Student-T Likelihood
The StudentTLikelihood
with a logistic link $\sigma$ is defined as
\[\begin{aligned} p(y|f) =& \operatorname{Student-t}(y|f,\sigma,\nu)\\ =& \frac{\Gamma\left(\frac{\nu+1}{2}\right)}{\Gamma\left(\frac{\nu}{2}\right)\sqrt{\pi\nu}\sigma}\left(1 + \frac{1}{\nu}\left(\frac{x-\nu}{\sigma}\right)^2\right)^{-\frac{\nu+1}{2}}. \end{aligned}\]
The augmentation
We use the approach introduced by [3], but also in [4] and [1].
The Student-T distribution is defined as Gaussian scale-mixture with a Gamma prior on the precision, i.e.
\[ \operatorname{Student-t}(y|f,\sigma,\nu) = \int_0^\infty \mathcal{N}(y|f,\sigma^2\omega^{-1})\mathcal{G}(\omega|\frac{\nu}{2},\frac{\nu}{2}),\]
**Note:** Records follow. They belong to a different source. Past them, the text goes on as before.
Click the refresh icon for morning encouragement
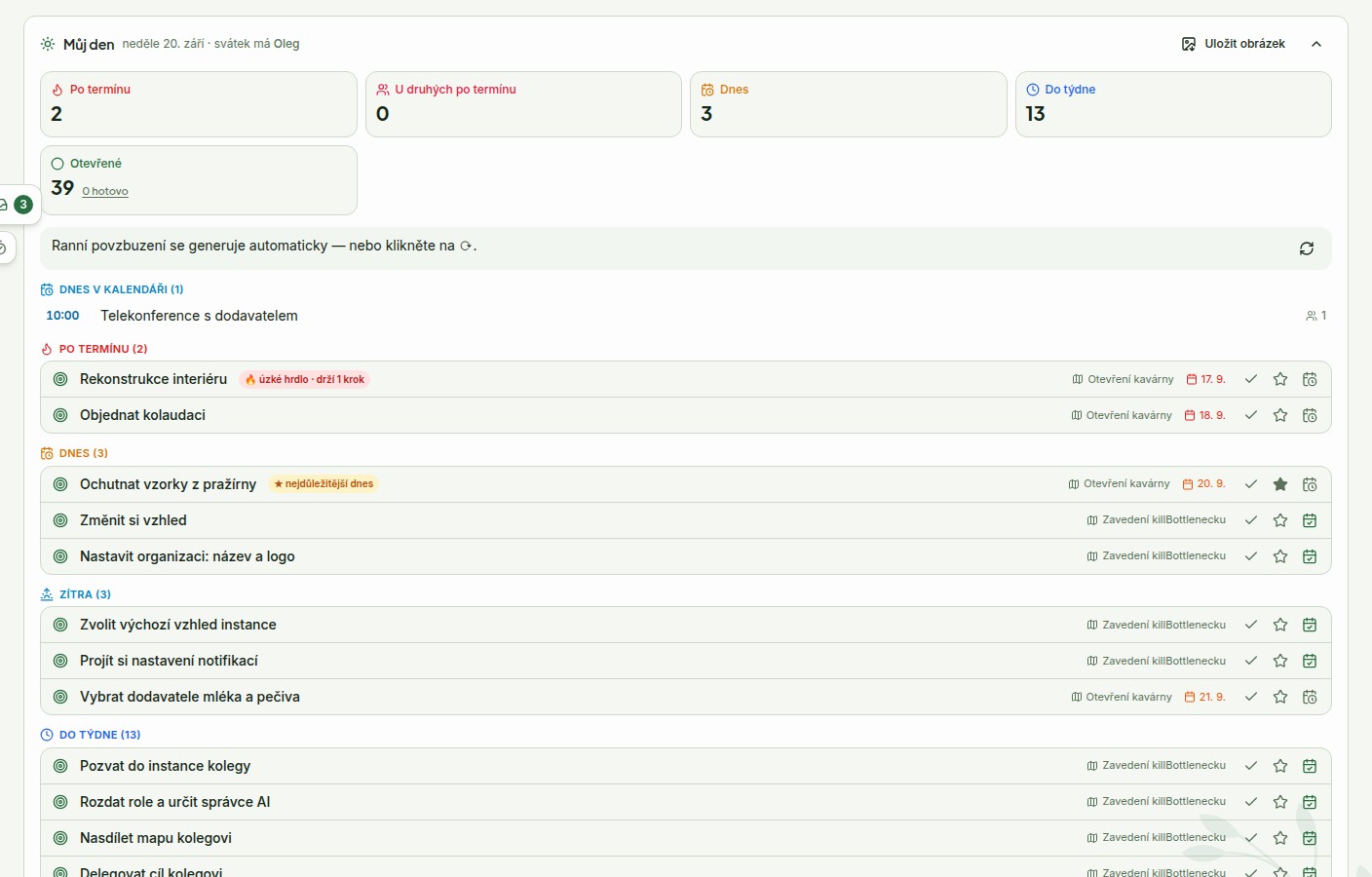Screen dimensions: 1372x877 [1307, 248]
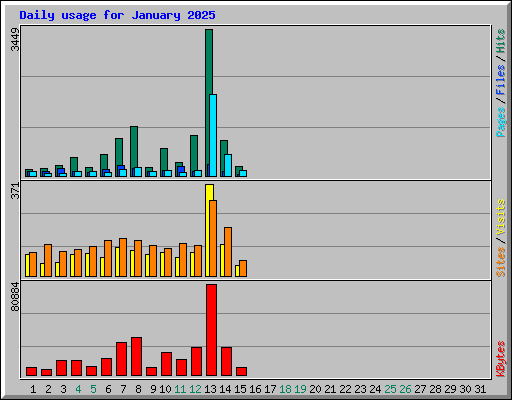Viewport: 512px width, 400px height.
Task: Click the green Hits bar for day 8
Action: 134,151
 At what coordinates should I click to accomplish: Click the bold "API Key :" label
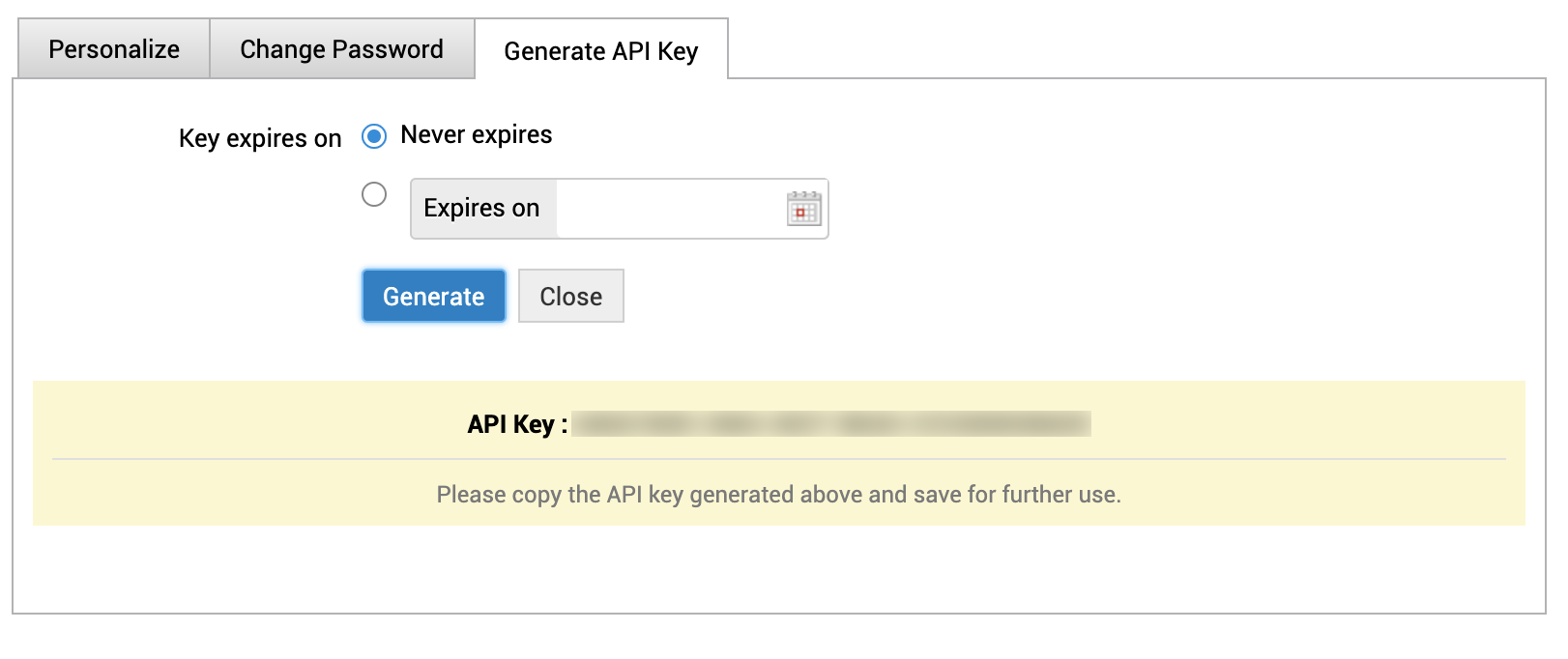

where $\mathcal{G}$ is the Gamma distribution. Using the properties that if $X \sim \mathcal{G}(a, b)$ then $c X \sim \mathcal{G}(a, c b)$, we reformulate the scale-mixture as the following augmented likelihood
\[ p(y,\omega|f,\sigma,\nu) = \mathcal{N}(y|f, \omega^{-1})\mathcal{G}\left(\omega|\frac{\nu}{2},\frac{\nu}{2\sigma^2}\right)\]
Conditional distributions (Sampling)
We are interested in the full-conditionals $p(f|y,\omega,\sigma,\nu)$ and $p(\omega|y,f,\sigma,\nu)$:
\[\begin{align*} p(f|y,\omega,\sigma,\nu) =& \mathcal{N}(f|\mu,\Sigma)\\ \Sigma =& \left(K^{-1} + \operatorname{Diagonal}(\omega^{-1})\right)^{-1}\\ \mu =& \Sigma\left(\omega^{-1} y + K^{-1}\mu_0\right)\\ p(\omega_i|y_i,f_i,\sigma,\nu) =& \mathcal{G}\left(\omega_i|\frac{\nu + 1}{2}, \frac{\nu}{2\sigma^2} + \frac{(y_i - f_i)^2}{2}\right) \end{align*}\]
Variational distributions (Variational Inference)
We define the variational distribution with a block mean-field approximation:
\[ q(f,\omega) = q(f)\prod_{i=1}^Nq(\omega_i) = \mathcal{N}(f|m,S)\prod_{i=1}^N \mathcal{G}(\omega_i|\alpha, \beta_i),\]
where $\alpha=\frac{\nu+1}{2}$ for all $i$. The optimal variational parameters are given by:
\[\begin{align*} \beta_i =& \frac{\nu}{2\sigma^2} + \frac{(y_i - \mu_i)^2 + S_{ii}}{2},\\ m =& \Sigma\left(\theta y + K^{-1}\mu_0\right),\\ S =& \left(K^{-1} + \operatorname{Diagonal}(\theta)\right)^{-1}, \end{align*}\]
where $\theta_i = E_{q(\omega_i)}[\omega_i] = \alpha_i / \beta_i$.
We get the ELBO as
\[ \mathcal{L} = -\frac{N}{2}\log (2\pi) + \sum_{i=1}^N \frac{1}{2}E_{q(\omega_i)}[-\log \omega_i] -\frac{1}{2} \left(-\frac{(y_i-m_i)^2 + S_{ii}}{2}\theta_i} - \operatorname{KL}(q(\omega)||p(\omega)) - \operatorname{KL}(q(f)||p(f)),\]
where
\[\begin{align*} E_{q(\omega_i)}\left[-\log\omega_i\right] =& \alpha_i + \log (\beta_i(\Gamma(\alpha_i))) - (\alpha_i + 1)\psi(\alpha_i)\\ \operatorname{KL}(q(\omega_i|\alpha_i,\beta_i)||p(\omega_i|\alpha,\beta)) =& (\alpha_i - \alpha)\psi(\alpha_i) - \log\Gamma(\alpha_i) + \log \Gamma(\alpha) + \alpha(\log \beta_i - \log \beta) + \alpha_i \frac{\beta - \beta_i}{\beta_i} \end{align*}\]
where $\psi(\alpha)$ is the digamma function.